In order to explain the necessary and sufficient conditions for ruler drawing, it is necessary to first transform geometric problems into algebraic language. For a plane drawing problem, the premise is always to give some plane graphics, such as points, lines, angles, circles and so on. But a straight line is determined by two points, an angle can be determined by its vertex and three points on each side, and a circle is determined by the center of the circle and a point on the circumference, so the problem of plane geometric drawing can always be summed up as given n points, that is, n complex numbers.
(and, of course, z0= 1). The drawing process of ruler and ruler can also be regarded as using compasses and rulers to get new complex numbers, so the problem becomes: give a reply number.

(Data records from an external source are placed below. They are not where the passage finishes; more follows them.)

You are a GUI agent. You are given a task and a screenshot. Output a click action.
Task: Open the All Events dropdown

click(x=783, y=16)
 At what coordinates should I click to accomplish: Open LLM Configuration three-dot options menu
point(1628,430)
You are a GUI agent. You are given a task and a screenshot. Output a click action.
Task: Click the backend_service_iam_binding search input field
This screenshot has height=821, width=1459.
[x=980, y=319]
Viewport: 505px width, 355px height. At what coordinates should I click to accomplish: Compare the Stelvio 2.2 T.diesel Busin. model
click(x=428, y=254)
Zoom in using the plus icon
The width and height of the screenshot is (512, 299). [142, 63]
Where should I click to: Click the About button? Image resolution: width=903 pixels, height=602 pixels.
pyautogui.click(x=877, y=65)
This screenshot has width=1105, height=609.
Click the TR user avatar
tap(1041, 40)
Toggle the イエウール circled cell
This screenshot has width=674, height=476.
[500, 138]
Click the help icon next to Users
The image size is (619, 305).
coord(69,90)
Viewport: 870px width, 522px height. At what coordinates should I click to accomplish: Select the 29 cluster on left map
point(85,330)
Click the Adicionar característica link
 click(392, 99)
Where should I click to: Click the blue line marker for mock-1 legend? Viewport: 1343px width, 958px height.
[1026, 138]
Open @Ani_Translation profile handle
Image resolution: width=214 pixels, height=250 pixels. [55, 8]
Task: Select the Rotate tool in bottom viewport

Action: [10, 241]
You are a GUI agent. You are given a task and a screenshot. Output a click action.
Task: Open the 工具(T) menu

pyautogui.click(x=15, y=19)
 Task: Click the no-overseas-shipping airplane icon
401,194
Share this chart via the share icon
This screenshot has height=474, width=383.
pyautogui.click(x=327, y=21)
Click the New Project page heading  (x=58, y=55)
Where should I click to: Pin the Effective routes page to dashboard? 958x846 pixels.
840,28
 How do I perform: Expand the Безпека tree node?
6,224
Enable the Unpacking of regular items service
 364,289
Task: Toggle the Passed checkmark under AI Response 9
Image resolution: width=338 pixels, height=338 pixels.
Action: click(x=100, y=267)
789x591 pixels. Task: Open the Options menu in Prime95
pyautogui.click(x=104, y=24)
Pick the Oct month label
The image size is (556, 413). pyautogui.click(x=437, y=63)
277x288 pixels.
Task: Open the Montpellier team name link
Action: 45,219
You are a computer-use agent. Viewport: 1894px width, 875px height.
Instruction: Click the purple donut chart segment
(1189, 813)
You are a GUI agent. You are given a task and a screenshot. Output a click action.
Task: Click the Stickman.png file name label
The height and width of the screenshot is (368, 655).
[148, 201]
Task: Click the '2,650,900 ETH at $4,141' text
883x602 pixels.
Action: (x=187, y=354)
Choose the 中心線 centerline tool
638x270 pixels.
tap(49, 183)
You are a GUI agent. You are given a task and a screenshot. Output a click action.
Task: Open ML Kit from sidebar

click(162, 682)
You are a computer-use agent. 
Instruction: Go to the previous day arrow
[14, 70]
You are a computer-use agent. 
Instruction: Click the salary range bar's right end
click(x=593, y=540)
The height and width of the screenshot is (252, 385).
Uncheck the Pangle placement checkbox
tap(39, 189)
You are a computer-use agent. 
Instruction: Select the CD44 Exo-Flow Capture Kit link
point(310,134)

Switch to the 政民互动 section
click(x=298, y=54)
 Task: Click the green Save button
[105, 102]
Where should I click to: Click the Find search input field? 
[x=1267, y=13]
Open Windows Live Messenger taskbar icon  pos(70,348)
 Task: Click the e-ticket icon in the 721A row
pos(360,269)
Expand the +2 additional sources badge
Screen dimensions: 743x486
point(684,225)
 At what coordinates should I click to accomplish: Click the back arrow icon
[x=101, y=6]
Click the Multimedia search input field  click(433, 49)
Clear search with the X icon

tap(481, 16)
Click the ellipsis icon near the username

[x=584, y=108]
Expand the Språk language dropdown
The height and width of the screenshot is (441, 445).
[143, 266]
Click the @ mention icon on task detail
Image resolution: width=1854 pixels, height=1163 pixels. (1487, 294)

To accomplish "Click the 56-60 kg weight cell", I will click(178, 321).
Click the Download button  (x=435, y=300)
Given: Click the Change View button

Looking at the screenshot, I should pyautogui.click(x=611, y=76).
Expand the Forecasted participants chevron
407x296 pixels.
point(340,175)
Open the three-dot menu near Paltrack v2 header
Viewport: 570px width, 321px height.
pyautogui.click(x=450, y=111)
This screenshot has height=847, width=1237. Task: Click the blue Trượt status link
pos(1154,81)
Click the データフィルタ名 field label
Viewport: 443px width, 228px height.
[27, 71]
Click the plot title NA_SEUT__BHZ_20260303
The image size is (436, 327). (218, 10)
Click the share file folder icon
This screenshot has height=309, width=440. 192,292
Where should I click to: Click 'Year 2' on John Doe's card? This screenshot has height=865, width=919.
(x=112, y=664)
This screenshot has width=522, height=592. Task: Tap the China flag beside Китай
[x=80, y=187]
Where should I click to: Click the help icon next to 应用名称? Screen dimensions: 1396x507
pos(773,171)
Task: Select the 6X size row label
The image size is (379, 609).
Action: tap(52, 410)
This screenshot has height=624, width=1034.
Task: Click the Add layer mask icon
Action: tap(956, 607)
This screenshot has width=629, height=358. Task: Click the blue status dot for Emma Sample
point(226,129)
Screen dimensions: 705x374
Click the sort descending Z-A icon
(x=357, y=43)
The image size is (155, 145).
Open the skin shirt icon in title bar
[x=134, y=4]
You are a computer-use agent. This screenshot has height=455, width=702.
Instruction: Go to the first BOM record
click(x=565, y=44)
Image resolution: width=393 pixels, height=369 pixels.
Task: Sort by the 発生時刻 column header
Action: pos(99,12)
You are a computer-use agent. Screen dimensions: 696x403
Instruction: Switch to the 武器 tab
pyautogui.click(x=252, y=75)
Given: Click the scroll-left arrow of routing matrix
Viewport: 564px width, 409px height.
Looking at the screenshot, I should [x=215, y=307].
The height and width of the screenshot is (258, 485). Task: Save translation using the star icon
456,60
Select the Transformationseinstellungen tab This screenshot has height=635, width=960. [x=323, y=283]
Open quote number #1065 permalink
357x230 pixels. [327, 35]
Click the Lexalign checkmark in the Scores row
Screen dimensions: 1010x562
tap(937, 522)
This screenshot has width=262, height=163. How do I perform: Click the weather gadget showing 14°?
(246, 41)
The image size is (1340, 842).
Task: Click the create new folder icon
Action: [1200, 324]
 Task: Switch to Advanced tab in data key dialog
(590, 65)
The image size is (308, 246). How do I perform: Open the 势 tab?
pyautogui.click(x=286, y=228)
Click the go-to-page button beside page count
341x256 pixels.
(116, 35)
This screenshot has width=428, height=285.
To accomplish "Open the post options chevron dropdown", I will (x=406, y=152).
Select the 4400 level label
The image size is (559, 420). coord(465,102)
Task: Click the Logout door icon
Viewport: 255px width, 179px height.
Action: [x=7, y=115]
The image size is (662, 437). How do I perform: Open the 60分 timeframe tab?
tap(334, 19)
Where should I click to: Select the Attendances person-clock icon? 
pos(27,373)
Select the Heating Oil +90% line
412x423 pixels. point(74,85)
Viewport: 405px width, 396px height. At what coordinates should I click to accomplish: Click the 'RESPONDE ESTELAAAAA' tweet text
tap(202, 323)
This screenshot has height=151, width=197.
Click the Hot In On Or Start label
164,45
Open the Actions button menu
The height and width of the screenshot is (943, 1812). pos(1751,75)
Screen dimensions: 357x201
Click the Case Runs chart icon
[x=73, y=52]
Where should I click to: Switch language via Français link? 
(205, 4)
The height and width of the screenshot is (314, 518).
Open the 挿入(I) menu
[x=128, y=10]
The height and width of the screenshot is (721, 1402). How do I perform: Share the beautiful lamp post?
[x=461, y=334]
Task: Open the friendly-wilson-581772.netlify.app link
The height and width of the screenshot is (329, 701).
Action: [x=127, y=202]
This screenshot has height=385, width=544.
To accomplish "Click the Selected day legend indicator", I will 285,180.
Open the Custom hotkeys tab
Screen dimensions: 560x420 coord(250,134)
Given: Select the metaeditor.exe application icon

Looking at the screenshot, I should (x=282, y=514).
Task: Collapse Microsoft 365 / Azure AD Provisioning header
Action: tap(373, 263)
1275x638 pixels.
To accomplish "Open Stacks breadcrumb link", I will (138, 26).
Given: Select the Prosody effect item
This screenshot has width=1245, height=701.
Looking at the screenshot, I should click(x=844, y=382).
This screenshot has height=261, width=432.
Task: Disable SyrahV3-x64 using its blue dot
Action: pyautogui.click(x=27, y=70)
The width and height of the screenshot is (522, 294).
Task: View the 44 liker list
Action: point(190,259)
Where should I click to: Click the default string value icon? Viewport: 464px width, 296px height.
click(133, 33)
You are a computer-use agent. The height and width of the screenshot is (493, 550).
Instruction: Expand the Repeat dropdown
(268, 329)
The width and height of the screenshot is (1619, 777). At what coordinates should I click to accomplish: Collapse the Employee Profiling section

And z0, where can we get information?
Starting with a ruler, we can get the complex number z we want in advance. For the convenience of discussion, the following recursive definition is given: [1]?
Definition: let S={Z0= 1, Z 1, ... Zn} be n+ 1 complex numbers, and then
(1) Z0= 1, Z 1, ... Zn is called point S;
(2) A straight line passing through two different S points is called an S line, and a circle with one S point as the center and the distance between any two S points as the radius is called an S circle;
(3) The points where the line S intersects with the line S, the line S intersects with the circle S, and the circle S intersects with the circle S are also called S points.
The above definition completely describes the process of ruler drawing. If p represents the set of all S points, then P is defined by S={Z0= 1, Z 1, ... Zn}.
Theorem: Let Z 1, ... Zn(n≥0) be n complex numbers. Let F= Q(Z 1, ... Zn, Z 1', ... Zn'), (z' stands for * * * yoke complex number), then a complex number z can be given by S={Z0= 1, Z 1. In other words, z contains a quadratic radical extension of f.
System: let S={Z0= 1, Z 1, ... Zn}, F= Q(Z 1, ... Zn, Z 1', ... Zn'), and z is point S, then [f]
It is proved that any angle can't be bisected, and ruler drawing can't bisect an angle of 60 degrees:
It is proved that giving an angle of 60 degrees is equivalent to giving a complex number z1=1/2+√ 3/2 i. Therefore, S={Z0= 1, Z 1}, F=Q(z 1, z/. If you can make an angle of 20 degrees, you can certainly get cos20, but cos20 satisfies the equation 4x3-3x- 1/2=0, that is, 8x3-6x- 1=0. Since 8x3-6x- 1 is irreducible in Q[x], [q (cos 20): q] = 3, then
6=[ Q(cos20,√-3):Q]=[F(cos20):Q]=[F(cos20):F][F:Q]
Since [f: q] = [q (√-3): q] = 2, [f (cos20): f] = 3, according to the above system, cos20 is not an S point, so it is impossible to divide 20 degrees equally.
I hope it can help you solve the problem.